# Mönch bei vollen Teich dicht machen!!



## Arenberger (27. August 2015)

Hallo Leute,
Ich habe ein Problem mit dem Mönch er ist bei den Brettern immer wieder undicht da die säge spanne und Lehm ausgespült wird.
So muss ich jedes halbe Jahr wieder neu verdichten und erneuern, was bei vollen Teich schwierig ist.
Nun will ich den Teich eigentlich mal nicht in den nächsten Jahren ablassen und überlege wie ich ihn komplett abdichten kann. Den Weiher abzulassen will ich nicht da ein sehr schöner natürlicher Besatzung vorhanden ist.
Habe schon überlegtzwischen die Bretter Beton zu gießen aber der wird wohl direkt weggespült! Ich mache auch zwei Bilder mal dazu. Hoffe einer hat be gute umsetzbare Idee 
LG


----------



## Keine_Ahnung (28. August 2015)

*AW: Mönch bei vollen Teich dicht machen!!*

Anständige Eichenbretter richtig geschnitten und gehobelt. Die sind doch schon so gut wie Wasserdicht. 
Kannst aber auch eine Teichfolie vorm Mönsch einziehen, entweder als dauerhafte Lösung oder nur um erstmal die hintere Reihe zu erneuern.
Kannst natürlich auch für die vordere Reihe eine durchgehende Eichenplatte nehmen, aber die jemals wieder raus zu bekommen wird schwierig.


----------



## Syntac (28. August 2015)

*AW: Mönch bei vollen Teich dicht machen!!*

Wie tief ist es am Mönch?

Aber so rumgemurkse wird meist nix. 
Langt doch wenn Du absenkst bis auf 30-40cm, dann kannst Du doch sauber neu stecken.


----------



## Gardenfly (28. August 2015)

*AW: Mönch bei vollen Teich dicht machen!!*

Wenn du so wenig Durchfluss hast, das die paar Tropfen schon den Teichstand sinken lassen, wird dir nur eine radikale Umbaumethode helfen.
Da währe schon der Umbau zu einen KG-Rohr eine Überlegung wert.


----------



## Arenberger (28. August 2015)

*AW: Mönch bei vollen Teich dicht machen!!*

Habe den Zulauf gedrosselt, da hier wirklich ein Biotop ist und die Forellen Reiche mehr Wasser benötigen in dem Wetter.
Es hat Ca 2m 
Folie wäre nicht verkehrt aber die davor so hinzubekommen das es dicht wird ist wohl schwierig! 
Aber falls es klappt könnte man die hinteren Bretter entfernen den alten mist aus der Mitte aus und mit Beton ausgießen. Sollte klappen oder?
Gruß


----------



## Sylvia54 (30. August 2015)

*AW: Mönch bei vollen Teich dicht machen!!*

Hallo,
wir hatten das selbe Problem. Wenn Du den Mönch mit Beton
ausgießen willst, probier doch Produkte von der Firma
Köster Bauchemie. Geh mal auf die Website und schau bei 
Wasserstopfmörtel. Das Zeug ist trinkwassergeeignet und wird
bei Trinkwassertanks angewendet. Du bringst damit nichts
schädliches ins Wasser. Gibt sogar Videos, die die Anwendung
zeigen.

Falls Du Deinen Fischweiher irgendwann mal ablassen musst,
musst Du mit Hammer und Meißel ran. Hast Du das bedacht?
Gruß, Sylvia.


----------



## Gü.a.Pa. (1. September 2015)

*AW: Mönch bei vollen Teich dicht machen!!*

Wenn du den mit Beton zu machst und ihn wieder mal ablassen musst ist der Mönch hin !

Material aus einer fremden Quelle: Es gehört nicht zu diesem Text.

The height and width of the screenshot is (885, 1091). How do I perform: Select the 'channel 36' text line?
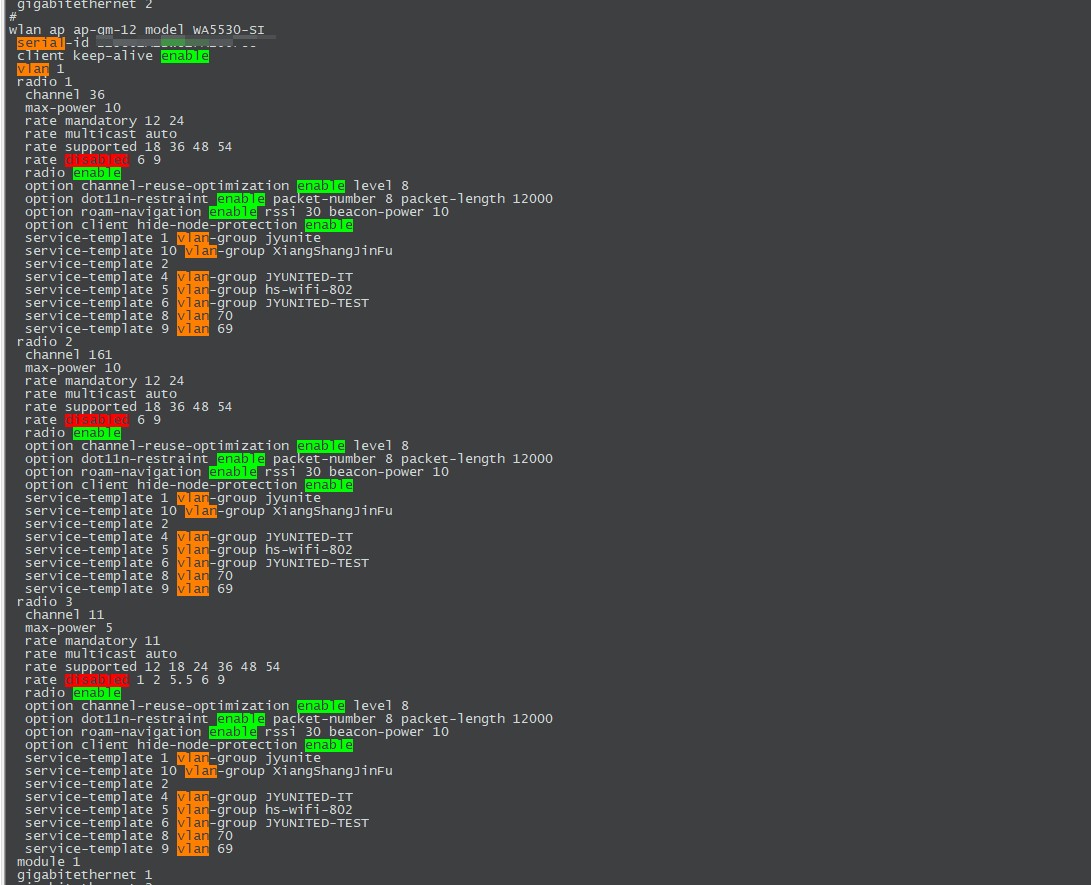point(64,95)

Lass ihn einen Teil ab und stopfe in mit feuchten Sägespännen.
Dürfen aber keine größeren Holzstücke dabei sein.
Obenauf eine schöne Lehmschicht .


----------



## Beeeeeeeeeeep (1. September 2015)

*AW: Mönch bei vollen Teich dicht machen!!*

Moin, asche geht auch... Einfach das was bei nem lagerfeuer liegen bleibt mischen und vor den mönch streuen, die asche sollte sich entsprechend verteilen und abdichten.

Mfg


----------



## Arenberger (21. September 2015)

*AW: Mönch bei vollen Teich dicht machen!!*

So, habe ein Brett davor gemacht und es von der Wasser Seite mit Spezial Dominik dicht gemacht und es sieht bis jetzt mal gut aus .
Als ich im Wasser war sind mir aber auch aus wasserspiegel Höhe mehre Löcher im Damm oder Wiese gesehen wo auch Wasser reinlauft. Sind das Ratten oder bisamratten oder so? Was kann man dagegen machen?
Gruß


----------



## Gü.a.Pa. (4. Oktober 2015)

*AW: Mönch bei vollen Teich dicht machen!!*

Das werden Bisam sein !
Mit Fallen Fangen!


----------